# Are criminals born on the soccer field? Debunking of a myth

### Stereotypes and prejudices often find their way into various aspects of our lives - including sports. One of those assumptions is that the murder-rate of a country correlates with the "fairness" of soccer players coming from that very country. To put it more concretely - some people might believe that players from countries with high murder rates tend to commit more fouls and consequently receive more yellow and red cards.


### In this project, we want to put this hypothesis to the test. To do this, we examine several aspects from the world of soccer. We analyze different metrics like fouls committed in total and per minutes played, yellow and red cards. Finally, we examine the correlation between a country's murder-rate and the behavior of its’ soccer players.

### Import the necessary moduls

In [1]:
try:
    import pymongo
    from pymongo import MongoClient
    import folium
    import pandas as pd
    import wget
    import json
    import matplotlib.pyplot as plt
    import matplotlib.style as style
    import seaborn as sns
    from PIL import Image
    import requests
    from io import BytesIO
    from IPython.display import display
except ImportError:
    !pip install pymongo
    import pymongo
    from pymongo import MongoClient
    !pip install folium
    import folium
    !pip install pandas
    import pandas as pd
    !pip install wget
    import wget
    wget.download('https://raw.githubusercontent.com/python-visualization/folium/master/examples/data/world-countries.json', 'world-countries.json')
    import json
    !pip install matplotlib
    import matplotlib.pyplot as plt
    import matplotlib.style as style
    !pip install seaborn
    import seaborn as sns
    !pip install PIL
    from PIL import Image
    !pip install requests
    import requests
    !pip install io
    from io import BytesIO
    !pip install IPython.display
    from IPython.display import display

## The data dance

Before we could start the analysis, we had to collect data from two different sources (Transfermarkt.at and Wikipedia).
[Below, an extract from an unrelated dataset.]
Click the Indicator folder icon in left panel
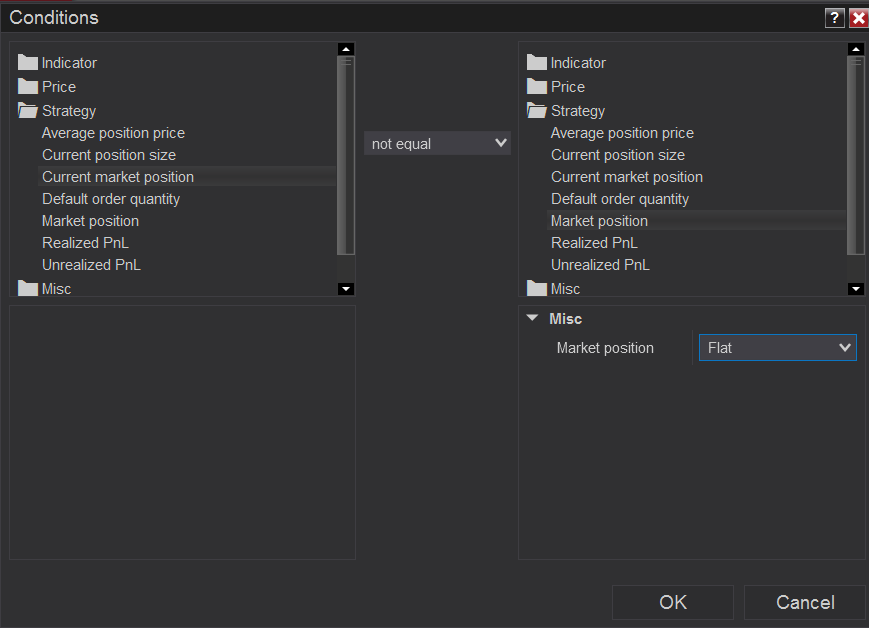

For this purpose we used a web crawler, which downloaded various data from the websites and stored it using JSON files into our MongoDB database, which was running on the infrastructure of the FH Technikum Wien. Subsequently, we had to harmonize parts of the data, especially the exact names of the countries.
In order to get a first feeling for the data, we output the form of the data numerically and also created first graphics for the distribution of the data. At first glance, it is clear that the world is safer than one would think.


In [2]:
client = MongoClient("mongodb://pt-n20.p4001.w3.cs.technikum-wien.at:4001")
db = client["criminalSoccer"]

#Client for the homicide data
collection = db["countries"]
cursor = collection.find({})
cursor = collection.find({}, {"_id": 0})  # exclude _id field
data = [doc for doc in cursor]
df = pd.DataFrame(data)

#harmonize the country-names
df["country"] = df["country"].replace({"United States": "United States of America",
                                       "Serbia": "Republic of Serbia",
                                       "North Macedonia": "Macedonia"})
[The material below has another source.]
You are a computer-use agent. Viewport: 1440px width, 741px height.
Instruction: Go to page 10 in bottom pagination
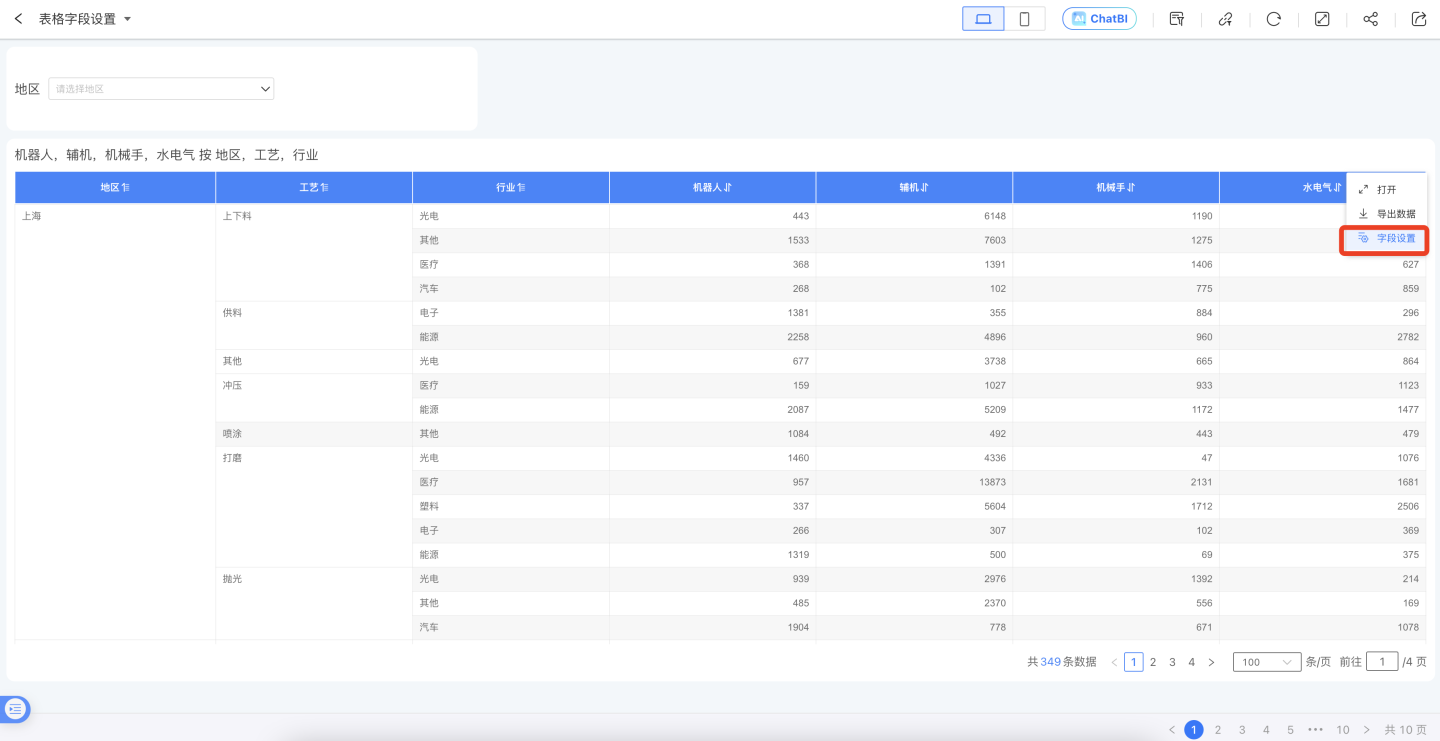[1342, 730]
#client for the foul statistics
collection_players = db["players"]
cursor = collection_players.find({})
data_players = [doc for doc in cursor]
df_players = pd.DataFrame(data_players)

#harmonize the country-names
df_players["nationality"] = df_players["nationality"].replace({"United States": "United States of America",
                                                               "Serbia": "Republic of Serbia",
                                                               "North Macedonia": "Macedonia"})
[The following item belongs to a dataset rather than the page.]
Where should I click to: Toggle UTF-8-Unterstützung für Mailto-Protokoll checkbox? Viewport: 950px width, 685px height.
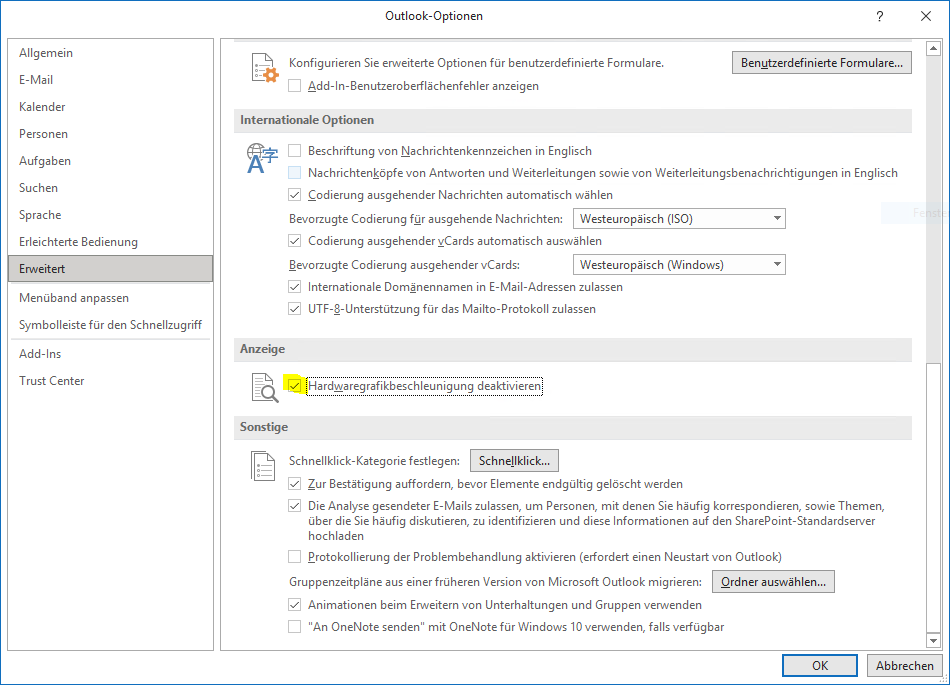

display(df.head(), df_players.head())

ServerSelectionTimeoutError: pt-n20.p4001.w3.cs.technikum-wien.at:4001: timed out, Timeout: 30s, Topology Description: <TopologyDescription id: 64500ceb4f1c86c0303b5c18, topology_type: Unknown, servers: [<ServerDescription ('pt-n20.p4001.w3.cs.technikum-wien.at', 4001) server_type: Unknown, rtt: None, error=NetworkTimeout('pt-n20.p4001.w3.cs.technikum-wien.at:4001: timed out')>]>

## General overview of the homicide-data

In [None]:
display(df.describe())

style.use('seaborn-v0_8-dark')

# create the boxplot
plt.boxplot(df['count_p_100k'])

# add a title and axis labels
plt.title("Homocides per 100.000 inhabitants", fontsize=18, fontweight='bold')
plt.xlabel("Count per 100k", fontsize=14)

# adjust tick font size
plt.tick_params(axis="both", which="major", labelsize=12)

# add gridlines
plt.grid(axis='y', alpha=0.5)

plt.tight_layout()
plt.show()


# set the style to seaborn-v0_8-dark
style.use('seaborn-v0_8-dark')

# create the histogram with 10 bins
plt.hist(df['count_p_100k'], bins=10, color='#008fd5', edgecolor='white')

# set the x-axis labels to display in 5s
plt.xticks(range(0, int(max(df['count_p_100k']))+1, 5))

# set the y-axis labels to display in 10s
plt.yticks(range(0, int(max(plt.hist(df['count_p_100k'], bins=10)[0]))+1, 10))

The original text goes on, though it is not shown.